HABEN MUSLIMISCHE SCHULKINDER EINEN ANSPRUCH AUF AUFNAHME AN EINER ÖFFENTLICHEN BEKENNTNISSCHULE?

Kurzantwort: Bekenntnisfremde Kinder sind an öffentlichen Bekenntnisschulen nur ausnahmsweise zuzulassen, wenn keine andere Schule in zumutbarer Nähe zur Aufnahme bereit ist und das Kind sich uneingeschränkt mit der Bildung und Erziehung in dem jeweiligen Bekenntnis einverstanden erklärt.

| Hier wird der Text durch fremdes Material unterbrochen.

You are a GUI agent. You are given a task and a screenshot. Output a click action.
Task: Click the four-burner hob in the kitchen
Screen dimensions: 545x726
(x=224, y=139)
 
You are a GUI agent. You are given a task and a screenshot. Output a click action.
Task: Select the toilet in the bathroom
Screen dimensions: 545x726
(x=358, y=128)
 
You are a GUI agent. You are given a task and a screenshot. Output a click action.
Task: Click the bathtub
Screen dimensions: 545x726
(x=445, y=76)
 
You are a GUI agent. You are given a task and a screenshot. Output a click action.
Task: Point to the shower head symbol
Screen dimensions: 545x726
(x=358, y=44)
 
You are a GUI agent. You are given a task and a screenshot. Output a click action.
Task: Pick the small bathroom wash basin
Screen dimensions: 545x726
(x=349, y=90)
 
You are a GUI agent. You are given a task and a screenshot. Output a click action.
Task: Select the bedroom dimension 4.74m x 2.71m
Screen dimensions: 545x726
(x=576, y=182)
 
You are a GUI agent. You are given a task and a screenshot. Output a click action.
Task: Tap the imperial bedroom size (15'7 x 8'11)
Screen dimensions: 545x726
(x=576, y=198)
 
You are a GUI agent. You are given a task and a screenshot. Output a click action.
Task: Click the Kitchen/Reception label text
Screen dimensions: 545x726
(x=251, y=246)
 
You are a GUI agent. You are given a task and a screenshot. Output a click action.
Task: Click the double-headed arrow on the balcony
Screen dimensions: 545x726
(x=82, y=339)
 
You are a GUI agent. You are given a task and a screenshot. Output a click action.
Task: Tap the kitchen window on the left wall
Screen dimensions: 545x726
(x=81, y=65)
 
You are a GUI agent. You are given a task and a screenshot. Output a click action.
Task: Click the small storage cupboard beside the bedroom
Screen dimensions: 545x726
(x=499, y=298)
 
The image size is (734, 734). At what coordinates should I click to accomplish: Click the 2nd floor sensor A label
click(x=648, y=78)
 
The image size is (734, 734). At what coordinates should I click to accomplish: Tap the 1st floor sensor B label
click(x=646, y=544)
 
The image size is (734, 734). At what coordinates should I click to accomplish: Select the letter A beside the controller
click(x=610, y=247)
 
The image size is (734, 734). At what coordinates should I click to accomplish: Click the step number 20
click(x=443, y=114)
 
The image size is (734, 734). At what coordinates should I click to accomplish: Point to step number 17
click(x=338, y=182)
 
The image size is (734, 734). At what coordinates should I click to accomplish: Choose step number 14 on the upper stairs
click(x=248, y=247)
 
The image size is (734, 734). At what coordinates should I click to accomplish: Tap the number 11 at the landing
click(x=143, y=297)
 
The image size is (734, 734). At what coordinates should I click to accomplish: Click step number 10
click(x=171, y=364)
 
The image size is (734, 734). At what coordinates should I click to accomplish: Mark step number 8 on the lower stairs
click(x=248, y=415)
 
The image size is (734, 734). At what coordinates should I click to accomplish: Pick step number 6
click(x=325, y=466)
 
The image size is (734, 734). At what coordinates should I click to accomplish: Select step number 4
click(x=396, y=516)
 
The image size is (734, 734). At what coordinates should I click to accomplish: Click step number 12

Öffentliche Bekenntnisschulen, die gänzlich vom Staat finanziert werden, sind heute nur noch selten anzutreffen. Neben Nordrhein-Westfalen (§§ 26 ff. Schulgesetz Nordrhein-Westfalen) kommen diese Schulen nur noch in Niedersachsen (§§ 129 ff. Schulgesetz Niedersachsen) vor.
Bekenntnisschulen genießen einen Sonderstatus und sind in erster Linie an Kinder des jeweiligen Bekenntnisses ausgerichtet. In Nordrhein-Westfalen hat die Bekenntnisschule gar Verfassungsrang. Gemäß Artikel 12 Absatz 3 Satz 2 der Landesverfassung Nordrhein-Westfalen werden an diesen Schulen die Kinder nach den Grundsätzen des jeweiligen Bekenntnisses unterrichtet und erzogen. Hierdurch soll eine gewisse „Homogenität“ unter den Schülern sowie Lehrern gewährleistet werden.1
Der Religionsunterricht ist an diesen Schulen nicht nur ordentliches Lehrfach, sondern bildet einen elementaren Kern und damit inzident die Identität der Schule. Gesichert werden soll eine störungsfreie Erziehung ohne Gefahr von Rechtsstreitigkeiten. Bekenntnisfremde Kinder seien daher nur ausnahmsweise zuzulassen, wenn keine andere Schule in zumutbarer Nähe zur Aufnahme bereit ist und das Kind sich uneingeschränkt mit der Bildung und Erziehung in dem jeweiligen Bekenntnis einverstanden erklärt. Tut es das nicht, müsse die Schule das Kind grundsätzlich auch nicht aufnehmen.2   Zumutbar ist dabei nach § 12 Absatz 3 Satz 2 Halbsatz 1 der Schülerfahrtkostenverordnung Nordrhein-Westfalen für Schüler der Grundschule eine Schulwegdauer von insgesamt nicht mehr als einer Stunde.
Verfassungsrechtlich lässt sich dieser Standpunkt, so jedenfalls das Bundesverfassungsgericht, nicht beanstanden. Schließlich ginge der Gesetzgeber selber in Artikel 7 Absatz 3 Grundgesetz sowie Artikel 7 Absatz 5 Grundgesetz davon aus, dass neben den öffentlichen Volksschulen auch Bekenntnisschulen eingerichtet werden können.3   Das Bundesverfassungsgericht folgert daraus, dass der Landesgesetzgeber in seiner Gestaltungsfreiheit grundsätzlich die Schulform, einschließlich etwaiger Zwischenformen, frei wählen könnte.4   Die Länder würden so die Möglichkeit bekommen auf die unterschiedlichen Gegebenheiten und Anforderungen in ihrer Bevölkerung reagieren zu können. Je nach dem welcher Konfession die Bevölkerung angehört und wie stark diese religiös verwurzelt sind, können die Länder dann entscheiden, welche Schulform letztlich in ihrem Land realisiert wird.5

Siehe hierzu OVG NRW, Beschluss v. 21.03.2016, Az. 19 B 996/15, Rn.  30.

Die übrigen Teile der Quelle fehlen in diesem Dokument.